Mg-based reactive materials with high iodine concentration and biocidal characteristics of aerosolized Mg-based biocidal materials

This work is aimed to develop a stable Mg-based thermite with high iodine concentration and preliminarily set a method to test inactivation factor (IF) values of biocidal materials with proximity to the combat situation. First, Mg−I₂ composites were mechanochemically prepared and up to 10 wt% of iodine could be retained until the material heated to 265 °C. Then biocidal thermites were mechanochemically prepared using Mg−I₂ as a fuel and Ca(IO₃)₂ as an oxidizer. For Mg−I₂−Ca(IO₃)₂ thermites, apparent aging was observed in the material with a stoichiometric fuel-to-oxidizer ratio.
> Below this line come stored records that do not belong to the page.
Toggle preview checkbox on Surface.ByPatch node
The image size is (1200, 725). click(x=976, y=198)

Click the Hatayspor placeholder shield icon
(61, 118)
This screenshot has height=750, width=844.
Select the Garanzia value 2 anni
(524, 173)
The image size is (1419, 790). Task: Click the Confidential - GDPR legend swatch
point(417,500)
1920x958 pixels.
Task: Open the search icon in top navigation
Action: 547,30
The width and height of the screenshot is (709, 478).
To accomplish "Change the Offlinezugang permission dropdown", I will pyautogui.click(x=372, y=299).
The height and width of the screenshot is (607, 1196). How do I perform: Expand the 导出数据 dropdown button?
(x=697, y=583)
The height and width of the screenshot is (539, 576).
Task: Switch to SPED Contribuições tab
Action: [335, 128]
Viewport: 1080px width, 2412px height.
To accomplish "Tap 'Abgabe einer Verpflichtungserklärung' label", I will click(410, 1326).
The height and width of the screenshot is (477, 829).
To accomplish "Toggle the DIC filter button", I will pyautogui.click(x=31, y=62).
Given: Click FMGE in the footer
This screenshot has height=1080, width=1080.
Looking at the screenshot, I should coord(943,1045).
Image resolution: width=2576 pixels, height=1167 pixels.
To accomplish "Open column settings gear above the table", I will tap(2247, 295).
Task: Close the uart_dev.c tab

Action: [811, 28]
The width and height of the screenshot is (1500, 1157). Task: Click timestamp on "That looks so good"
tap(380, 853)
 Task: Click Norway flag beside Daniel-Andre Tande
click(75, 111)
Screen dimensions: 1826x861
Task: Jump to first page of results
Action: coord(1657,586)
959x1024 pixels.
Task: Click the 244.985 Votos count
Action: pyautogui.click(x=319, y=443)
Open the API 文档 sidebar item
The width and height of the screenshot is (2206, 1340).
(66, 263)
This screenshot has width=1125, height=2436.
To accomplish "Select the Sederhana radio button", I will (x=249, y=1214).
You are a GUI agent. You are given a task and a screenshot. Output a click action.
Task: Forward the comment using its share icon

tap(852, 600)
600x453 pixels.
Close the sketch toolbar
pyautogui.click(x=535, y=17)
In heated filament ignition tests, thermites had ignition temperatures of ~760 °C and ~820 °C at heating rates of 1800 K/s and 13000 K/s, respectively, and were slightly lower than that of pure Mg. Particle combustion test showed that the thermite with more fuel fraction burned faster. A setup based on the constant volume explosion experiment was established to test the inactivation effect of biocidal materials. Results showed that pure Mg had the best inactivation effect, and IF value doesn't have a clear correlation with max pressure achieved by explosions of biocidal materials. For results within the same max pressure range, IF value is proportional to the iodine concentration within the materials. Interestingly, for Mg, IF value was exponentially changed with max pressurization rate, this leads to the unexpected high IF value of Mg. This study shows excessive iodine or oxidizer could deactivate the biocidal material, and the heat release rate may play a crucial role in biocidal performance.